» What the exercise asks:
Below are some records; return each one exactly as written.

» Given data:
-=-=-

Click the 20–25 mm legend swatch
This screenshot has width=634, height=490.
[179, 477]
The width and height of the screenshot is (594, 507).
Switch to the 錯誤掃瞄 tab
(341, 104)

-=-=-

» Reply:
Click the 20–25 mm legend swatch
This screenshot has width=634, height=490.
[179, 477]
The width and height of the screenshot is (594, 507).
Switch to the 錯誤掃瞄 tab
(341, 104)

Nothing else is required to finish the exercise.